True, moral improvement brought on by good laws cannot mitigate man’s judicial guilt before God--our good deeds can never atone for our bad ones; only Christ’s finished work on the cross can do that--but it can limit evil behavior that results in the destruction of innocent human lives and that's reason enough to justify Christians engaging the political process.

2 comments:

  1. "Making more rules will only cause greater rebellion. But attacking the heart will prevent a need for more rules. The heart won't want to follow the rules unless it is changed."

    Then why have any laws at all?

    Also, this statement is offered as a rule by which we assess laws. So, that means this rule ought not to be enforced since, on its own grounds, it would cause rebelllion. So, the best course of action is not to make any rules including rules about rules.

    But Frank's rule is mistaken for another reason: it assumes a false view of human nature, one that sees human beings as one-dimensional desirers. But human beings are much more complex than that. They sometimes resent laws that later in life they are grateful existed. Were you ever angry as a teenager that your parents told you that you had to be home by 11 pm, but now, as an adult, are thankful for that rule? Of course you are. Rules must be seen in the entirety of life and not at the moment of desire at which you want to break them. To think otherwise is to embrace the philosophy of the adolescent.

    ReplyDelete
  2. "Making more rules will only cause greater rebellion. But attacking the heart will prevent a need for more rules. The heart won't want to follow the rules unless it is changed."

    Then why have any laws at all?

    Also, this statement is offered as a rule by which we assess laws. So, that means this rule ought not to be enforced since, on its own grounds, it would cause rebelllion. So, the best course of action is not to make any rules including rules about rules.

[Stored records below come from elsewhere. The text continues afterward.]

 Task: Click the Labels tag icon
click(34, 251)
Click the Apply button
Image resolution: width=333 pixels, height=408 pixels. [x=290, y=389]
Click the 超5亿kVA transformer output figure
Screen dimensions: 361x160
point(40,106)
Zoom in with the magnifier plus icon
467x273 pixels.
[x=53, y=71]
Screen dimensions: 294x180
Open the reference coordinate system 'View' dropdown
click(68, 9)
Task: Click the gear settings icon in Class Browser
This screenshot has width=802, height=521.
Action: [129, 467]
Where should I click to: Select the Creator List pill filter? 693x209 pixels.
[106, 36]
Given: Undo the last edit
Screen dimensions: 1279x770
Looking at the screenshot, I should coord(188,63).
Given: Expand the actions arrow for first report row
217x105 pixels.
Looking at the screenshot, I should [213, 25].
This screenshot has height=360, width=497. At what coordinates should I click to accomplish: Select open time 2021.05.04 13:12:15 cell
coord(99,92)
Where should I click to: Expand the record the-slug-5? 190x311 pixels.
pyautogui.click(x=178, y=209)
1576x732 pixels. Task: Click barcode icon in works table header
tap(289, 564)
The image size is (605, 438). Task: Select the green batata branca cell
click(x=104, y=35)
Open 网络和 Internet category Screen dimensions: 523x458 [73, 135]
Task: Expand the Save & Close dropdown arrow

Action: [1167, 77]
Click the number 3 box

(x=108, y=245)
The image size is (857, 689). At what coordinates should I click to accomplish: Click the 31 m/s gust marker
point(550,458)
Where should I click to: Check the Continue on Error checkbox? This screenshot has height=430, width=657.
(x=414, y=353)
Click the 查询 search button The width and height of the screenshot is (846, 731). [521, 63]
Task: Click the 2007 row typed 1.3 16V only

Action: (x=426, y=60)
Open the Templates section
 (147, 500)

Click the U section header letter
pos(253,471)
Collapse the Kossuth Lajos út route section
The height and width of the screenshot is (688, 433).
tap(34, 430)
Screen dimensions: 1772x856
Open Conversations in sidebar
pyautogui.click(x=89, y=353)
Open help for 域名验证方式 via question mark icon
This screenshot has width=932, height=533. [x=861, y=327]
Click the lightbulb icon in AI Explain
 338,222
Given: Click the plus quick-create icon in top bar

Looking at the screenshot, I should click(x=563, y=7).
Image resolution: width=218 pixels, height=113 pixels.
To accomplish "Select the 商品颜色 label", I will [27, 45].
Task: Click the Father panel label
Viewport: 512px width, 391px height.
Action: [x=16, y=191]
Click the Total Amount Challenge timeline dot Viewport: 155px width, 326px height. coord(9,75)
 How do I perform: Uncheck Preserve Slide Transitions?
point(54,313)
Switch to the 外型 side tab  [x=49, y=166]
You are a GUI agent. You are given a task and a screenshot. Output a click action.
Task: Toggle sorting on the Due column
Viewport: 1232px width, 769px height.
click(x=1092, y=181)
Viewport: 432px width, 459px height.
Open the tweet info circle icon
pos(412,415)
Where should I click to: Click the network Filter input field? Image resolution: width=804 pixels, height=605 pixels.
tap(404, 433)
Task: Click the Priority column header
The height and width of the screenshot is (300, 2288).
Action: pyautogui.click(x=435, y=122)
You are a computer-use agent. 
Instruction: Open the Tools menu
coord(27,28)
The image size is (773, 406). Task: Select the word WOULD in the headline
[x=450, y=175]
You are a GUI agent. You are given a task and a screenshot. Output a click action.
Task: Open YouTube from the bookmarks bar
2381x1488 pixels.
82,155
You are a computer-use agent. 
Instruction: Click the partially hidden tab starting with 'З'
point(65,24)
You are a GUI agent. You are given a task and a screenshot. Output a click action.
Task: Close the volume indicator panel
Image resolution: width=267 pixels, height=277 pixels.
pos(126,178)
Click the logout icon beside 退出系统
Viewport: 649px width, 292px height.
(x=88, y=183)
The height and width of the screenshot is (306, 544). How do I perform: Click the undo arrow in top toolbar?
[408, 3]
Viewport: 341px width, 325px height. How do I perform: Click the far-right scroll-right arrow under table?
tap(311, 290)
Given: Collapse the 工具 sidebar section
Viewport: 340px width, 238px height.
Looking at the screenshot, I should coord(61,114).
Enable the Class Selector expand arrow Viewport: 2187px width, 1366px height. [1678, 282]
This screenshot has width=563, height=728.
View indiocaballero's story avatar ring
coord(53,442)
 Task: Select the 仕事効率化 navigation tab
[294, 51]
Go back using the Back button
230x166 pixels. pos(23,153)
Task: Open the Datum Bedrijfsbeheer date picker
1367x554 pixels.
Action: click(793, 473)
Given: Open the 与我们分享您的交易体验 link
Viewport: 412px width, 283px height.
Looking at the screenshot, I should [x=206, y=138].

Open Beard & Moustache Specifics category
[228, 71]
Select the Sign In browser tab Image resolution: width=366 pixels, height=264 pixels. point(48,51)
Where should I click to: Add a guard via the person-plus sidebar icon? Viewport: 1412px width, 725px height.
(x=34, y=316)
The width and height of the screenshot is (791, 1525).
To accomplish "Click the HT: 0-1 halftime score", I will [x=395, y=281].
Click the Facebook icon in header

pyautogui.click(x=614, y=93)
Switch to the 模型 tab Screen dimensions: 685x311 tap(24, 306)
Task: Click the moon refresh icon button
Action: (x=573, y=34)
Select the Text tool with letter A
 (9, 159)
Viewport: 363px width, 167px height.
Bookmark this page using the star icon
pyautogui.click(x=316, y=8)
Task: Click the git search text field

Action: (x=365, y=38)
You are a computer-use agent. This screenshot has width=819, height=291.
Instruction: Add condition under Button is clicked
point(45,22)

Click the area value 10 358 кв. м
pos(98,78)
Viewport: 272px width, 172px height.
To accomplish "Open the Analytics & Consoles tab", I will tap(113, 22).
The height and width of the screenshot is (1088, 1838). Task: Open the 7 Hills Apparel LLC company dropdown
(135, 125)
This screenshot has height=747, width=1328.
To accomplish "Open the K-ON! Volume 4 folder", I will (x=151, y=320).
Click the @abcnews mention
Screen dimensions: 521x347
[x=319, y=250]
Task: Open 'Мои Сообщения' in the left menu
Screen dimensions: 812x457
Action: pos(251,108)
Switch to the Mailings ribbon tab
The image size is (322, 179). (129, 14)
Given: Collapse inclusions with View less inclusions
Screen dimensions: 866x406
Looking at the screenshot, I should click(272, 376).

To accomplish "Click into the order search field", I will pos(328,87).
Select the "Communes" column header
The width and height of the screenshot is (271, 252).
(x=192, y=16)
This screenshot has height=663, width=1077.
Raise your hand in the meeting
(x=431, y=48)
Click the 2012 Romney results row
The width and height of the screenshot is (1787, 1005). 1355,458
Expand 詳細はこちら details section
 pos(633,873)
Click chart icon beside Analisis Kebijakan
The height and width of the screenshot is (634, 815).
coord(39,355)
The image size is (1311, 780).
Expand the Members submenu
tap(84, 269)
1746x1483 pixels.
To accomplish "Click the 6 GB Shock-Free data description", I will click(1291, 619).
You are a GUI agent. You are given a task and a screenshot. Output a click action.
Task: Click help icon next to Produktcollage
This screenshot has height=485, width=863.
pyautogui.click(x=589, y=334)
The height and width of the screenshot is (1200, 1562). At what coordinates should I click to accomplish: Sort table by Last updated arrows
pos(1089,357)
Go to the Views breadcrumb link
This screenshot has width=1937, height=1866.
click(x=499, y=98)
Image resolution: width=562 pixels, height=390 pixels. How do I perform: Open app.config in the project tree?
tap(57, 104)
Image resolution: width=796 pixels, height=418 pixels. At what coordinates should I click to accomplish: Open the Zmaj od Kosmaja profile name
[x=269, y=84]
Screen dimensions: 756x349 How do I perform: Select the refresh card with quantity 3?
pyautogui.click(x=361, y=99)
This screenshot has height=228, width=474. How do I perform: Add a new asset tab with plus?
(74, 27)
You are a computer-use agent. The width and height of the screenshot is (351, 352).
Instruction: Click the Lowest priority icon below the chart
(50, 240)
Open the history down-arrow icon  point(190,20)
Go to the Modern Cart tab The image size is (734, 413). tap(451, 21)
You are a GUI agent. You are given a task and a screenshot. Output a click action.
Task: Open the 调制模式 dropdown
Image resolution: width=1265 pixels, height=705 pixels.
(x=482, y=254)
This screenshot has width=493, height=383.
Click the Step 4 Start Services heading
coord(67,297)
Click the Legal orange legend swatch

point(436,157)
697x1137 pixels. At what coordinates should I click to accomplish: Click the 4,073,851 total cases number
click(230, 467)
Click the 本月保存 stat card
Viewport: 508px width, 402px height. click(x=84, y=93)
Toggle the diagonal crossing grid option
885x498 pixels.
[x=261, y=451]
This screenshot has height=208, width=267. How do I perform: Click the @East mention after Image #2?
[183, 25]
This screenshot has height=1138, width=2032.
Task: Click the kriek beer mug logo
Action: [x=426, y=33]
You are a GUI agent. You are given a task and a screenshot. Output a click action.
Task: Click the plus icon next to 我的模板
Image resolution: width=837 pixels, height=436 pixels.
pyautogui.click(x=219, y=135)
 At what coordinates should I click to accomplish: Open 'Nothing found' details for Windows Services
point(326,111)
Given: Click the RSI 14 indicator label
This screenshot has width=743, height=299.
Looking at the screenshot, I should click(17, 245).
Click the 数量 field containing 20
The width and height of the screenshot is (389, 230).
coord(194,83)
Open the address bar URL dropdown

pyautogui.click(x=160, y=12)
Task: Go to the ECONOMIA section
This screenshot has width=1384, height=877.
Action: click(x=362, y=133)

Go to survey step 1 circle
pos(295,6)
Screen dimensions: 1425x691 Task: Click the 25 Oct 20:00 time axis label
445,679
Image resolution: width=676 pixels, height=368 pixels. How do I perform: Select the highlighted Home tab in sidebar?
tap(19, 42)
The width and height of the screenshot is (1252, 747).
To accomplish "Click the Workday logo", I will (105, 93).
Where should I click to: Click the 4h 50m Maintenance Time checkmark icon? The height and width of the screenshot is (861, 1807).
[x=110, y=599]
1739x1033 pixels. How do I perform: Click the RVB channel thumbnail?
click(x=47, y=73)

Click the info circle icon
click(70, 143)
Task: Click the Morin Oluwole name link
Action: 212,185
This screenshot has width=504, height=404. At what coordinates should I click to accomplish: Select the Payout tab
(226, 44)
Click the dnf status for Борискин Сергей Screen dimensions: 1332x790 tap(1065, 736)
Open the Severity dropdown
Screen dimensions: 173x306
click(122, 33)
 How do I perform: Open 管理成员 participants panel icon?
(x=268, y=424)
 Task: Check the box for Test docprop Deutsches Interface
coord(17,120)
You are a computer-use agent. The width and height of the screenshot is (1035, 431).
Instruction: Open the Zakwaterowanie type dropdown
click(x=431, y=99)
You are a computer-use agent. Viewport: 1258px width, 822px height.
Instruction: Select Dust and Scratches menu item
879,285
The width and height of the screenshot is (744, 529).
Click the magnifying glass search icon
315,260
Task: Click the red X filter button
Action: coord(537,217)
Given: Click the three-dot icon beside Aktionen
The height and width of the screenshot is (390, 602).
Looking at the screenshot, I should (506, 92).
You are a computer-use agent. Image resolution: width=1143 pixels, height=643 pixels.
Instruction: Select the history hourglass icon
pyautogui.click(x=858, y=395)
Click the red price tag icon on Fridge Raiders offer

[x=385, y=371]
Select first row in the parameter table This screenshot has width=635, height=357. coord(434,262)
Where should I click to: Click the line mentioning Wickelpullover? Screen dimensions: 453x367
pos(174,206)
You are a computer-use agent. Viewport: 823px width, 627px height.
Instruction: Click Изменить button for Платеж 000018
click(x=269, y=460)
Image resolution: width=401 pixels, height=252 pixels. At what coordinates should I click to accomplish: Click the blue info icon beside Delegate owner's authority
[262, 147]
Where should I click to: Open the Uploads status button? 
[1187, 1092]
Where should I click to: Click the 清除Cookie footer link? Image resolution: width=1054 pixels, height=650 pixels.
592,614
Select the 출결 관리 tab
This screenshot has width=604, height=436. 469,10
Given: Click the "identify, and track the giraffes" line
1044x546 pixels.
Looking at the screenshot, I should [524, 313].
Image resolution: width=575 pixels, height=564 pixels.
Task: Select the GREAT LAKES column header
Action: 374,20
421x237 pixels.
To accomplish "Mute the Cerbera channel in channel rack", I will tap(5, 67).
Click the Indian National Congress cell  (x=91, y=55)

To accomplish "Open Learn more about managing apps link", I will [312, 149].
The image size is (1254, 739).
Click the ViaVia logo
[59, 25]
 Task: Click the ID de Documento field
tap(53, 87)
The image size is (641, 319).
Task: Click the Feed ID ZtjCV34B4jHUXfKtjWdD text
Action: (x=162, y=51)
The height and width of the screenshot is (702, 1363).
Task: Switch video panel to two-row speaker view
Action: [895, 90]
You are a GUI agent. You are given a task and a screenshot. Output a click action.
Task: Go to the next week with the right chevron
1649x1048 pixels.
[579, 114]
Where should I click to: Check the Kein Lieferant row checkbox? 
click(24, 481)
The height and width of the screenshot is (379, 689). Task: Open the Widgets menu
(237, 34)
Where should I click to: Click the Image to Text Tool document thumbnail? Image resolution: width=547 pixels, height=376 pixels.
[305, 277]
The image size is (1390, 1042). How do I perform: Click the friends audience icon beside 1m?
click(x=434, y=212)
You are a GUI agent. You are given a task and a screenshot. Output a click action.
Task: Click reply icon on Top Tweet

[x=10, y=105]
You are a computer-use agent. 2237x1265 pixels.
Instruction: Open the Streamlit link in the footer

    But Frank's rule is mistaken for another reason: it assumes a false view of human nature, one that sees human beings as one-dimensional desirers. But human beings are much more complex than that. They sometimes resent laws that later in life they are grateful existed. Were you ever angry as a teenager that your parents told you that you had to be home by 11 pm, but now, as an adult, are thankful for that rule? Of course you are. Rules must be seen in the entirety of life and not at the moment of desire at which you want to break them. To think otherwise is to embrace the philosophy of the adolescent.